Her şeye rağmen Suriye’nin kuzeyinde insanların özgür ve onurlu bir şekilde yaşayabildikleri bir ortam Türkiye’nin de desteğiyle inşa edilmiştir. Dışarıdan bakıldığında kaotik ve hukuki çerçevede sorunlu gibi görünen bu ortam burada yaşayan insanlar açısından gayet anlamlıdır, tercihe şayandır. Bu bölgelerde yaşayan milyonlarca insan elde ettikleri kazanımı koruma kararlılığına sahiptir. Uluslararası statüko açısından içerdiği belirsizliğe rağmen mevcut durumu korumak Esed rejiminin dâhil edileceği her türden çözüm önerisinden evladır.

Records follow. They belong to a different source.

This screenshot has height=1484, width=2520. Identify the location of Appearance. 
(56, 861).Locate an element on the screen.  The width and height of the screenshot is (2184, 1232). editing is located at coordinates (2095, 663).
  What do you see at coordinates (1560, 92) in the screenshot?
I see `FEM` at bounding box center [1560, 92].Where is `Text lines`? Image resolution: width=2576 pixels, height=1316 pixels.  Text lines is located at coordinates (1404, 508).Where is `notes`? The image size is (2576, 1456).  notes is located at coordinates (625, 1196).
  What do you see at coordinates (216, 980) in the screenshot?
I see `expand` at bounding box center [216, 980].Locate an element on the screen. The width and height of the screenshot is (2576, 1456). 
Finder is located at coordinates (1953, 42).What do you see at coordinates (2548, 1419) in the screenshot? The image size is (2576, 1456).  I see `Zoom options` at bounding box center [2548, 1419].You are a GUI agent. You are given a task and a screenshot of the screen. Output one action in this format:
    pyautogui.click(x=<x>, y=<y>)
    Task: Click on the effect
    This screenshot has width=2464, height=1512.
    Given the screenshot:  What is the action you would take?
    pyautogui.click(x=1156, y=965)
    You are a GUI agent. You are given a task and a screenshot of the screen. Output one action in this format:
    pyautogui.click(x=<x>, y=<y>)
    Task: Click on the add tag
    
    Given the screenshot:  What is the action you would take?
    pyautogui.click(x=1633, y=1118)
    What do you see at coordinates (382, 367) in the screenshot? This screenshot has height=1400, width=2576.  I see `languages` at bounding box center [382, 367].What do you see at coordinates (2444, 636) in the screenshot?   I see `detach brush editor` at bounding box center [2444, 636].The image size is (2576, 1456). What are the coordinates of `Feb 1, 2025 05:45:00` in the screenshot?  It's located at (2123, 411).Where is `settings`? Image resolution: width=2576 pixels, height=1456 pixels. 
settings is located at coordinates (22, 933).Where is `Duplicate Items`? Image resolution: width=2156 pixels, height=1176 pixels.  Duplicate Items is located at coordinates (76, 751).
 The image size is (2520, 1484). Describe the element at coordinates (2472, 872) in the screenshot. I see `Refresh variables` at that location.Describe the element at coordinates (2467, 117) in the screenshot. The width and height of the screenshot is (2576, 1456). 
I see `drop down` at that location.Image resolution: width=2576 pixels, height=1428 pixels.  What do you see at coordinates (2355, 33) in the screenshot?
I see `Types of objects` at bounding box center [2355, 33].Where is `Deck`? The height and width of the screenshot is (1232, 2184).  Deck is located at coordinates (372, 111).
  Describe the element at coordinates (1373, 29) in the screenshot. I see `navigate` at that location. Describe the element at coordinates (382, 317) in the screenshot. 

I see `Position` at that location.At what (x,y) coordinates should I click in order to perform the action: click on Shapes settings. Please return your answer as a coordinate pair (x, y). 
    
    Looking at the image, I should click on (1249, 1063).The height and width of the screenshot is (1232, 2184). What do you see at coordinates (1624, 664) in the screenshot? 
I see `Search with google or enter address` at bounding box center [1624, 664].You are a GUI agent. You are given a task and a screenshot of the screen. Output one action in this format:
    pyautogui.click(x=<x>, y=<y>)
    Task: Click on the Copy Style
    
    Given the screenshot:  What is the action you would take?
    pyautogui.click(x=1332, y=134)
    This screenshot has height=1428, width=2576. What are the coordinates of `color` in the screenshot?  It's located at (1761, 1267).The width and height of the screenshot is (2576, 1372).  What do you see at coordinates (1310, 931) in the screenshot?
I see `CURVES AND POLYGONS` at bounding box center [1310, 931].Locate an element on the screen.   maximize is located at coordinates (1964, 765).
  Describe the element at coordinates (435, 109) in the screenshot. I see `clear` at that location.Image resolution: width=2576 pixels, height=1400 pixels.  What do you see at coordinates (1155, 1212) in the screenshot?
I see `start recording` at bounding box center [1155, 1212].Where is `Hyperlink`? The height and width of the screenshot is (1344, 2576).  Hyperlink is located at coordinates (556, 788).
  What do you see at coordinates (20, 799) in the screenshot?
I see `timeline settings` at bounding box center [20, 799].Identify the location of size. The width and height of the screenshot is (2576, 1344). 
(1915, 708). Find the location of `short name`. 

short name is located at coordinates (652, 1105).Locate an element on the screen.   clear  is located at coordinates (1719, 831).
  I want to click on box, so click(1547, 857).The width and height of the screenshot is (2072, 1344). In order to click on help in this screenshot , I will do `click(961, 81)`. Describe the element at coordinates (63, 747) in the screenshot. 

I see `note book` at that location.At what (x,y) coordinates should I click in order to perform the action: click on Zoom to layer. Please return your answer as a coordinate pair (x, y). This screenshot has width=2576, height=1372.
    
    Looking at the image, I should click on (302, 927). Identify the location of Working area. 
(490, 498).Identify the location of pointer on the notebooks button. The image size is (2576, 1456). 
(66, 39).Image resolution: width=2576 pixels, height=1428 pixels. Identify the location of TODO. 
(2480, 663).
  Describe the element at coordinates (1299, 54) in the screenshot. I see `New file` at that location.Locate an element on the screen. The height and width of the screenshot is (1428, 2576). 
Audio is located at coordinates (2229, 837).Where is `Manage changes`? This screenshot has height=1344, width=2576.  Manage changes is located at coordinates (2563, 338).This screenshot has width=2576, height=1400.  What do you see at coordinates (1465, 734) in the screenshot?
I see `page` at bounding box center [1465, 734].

Türkiye Suriye’de ardı ardına yaptığı askerî harekâtlarla ciddi manada söz sahibi ülke konumuna gelmiştir. BM ve uluslararası kamuoyunun zalimce bir şekilde sırt döndüğü, sahipsiz bıraktığı Suriyeli mazlumlara destek olmuş, bu bağlamda fiilî manada bir güvenli bölge inşa etmiştir ve bu şekilde etkili bir pozisyon kazanmıştır. Gerek Türkiye’ye sığınmış Suriyeli muhacirler gerekse Türkiye’nin askerî manada etkin olduğu bölgelerde yaşayan halk birlikte düşünüldüğünde Suriye nüfusunun önemli bir kısmının Türkiye’nin himayesinde hayatını sürdürdüğü görülmektedir.
Türkiye, bu gücüne ve söz hakkına dayanarak her ne kadar Cenevre’de BM gözetiminde sürdürülen görüşmeler tıkanmış olsa da uluslararası düzlemde Esed’siz bir çözüm önerisine ağırlık vermeli; kendi güvenliği ve Suriye halkının geleceği için bu talebini seslendirmelidir. Bunun gerçekleşmemesi durumunda Suriye’de kalıcı bir barışın ve istikrarlı bir ortamın tesisinin mümkün olmadığı net biçimde anlaşılmalı ve dünyaya anlatılmalıdır.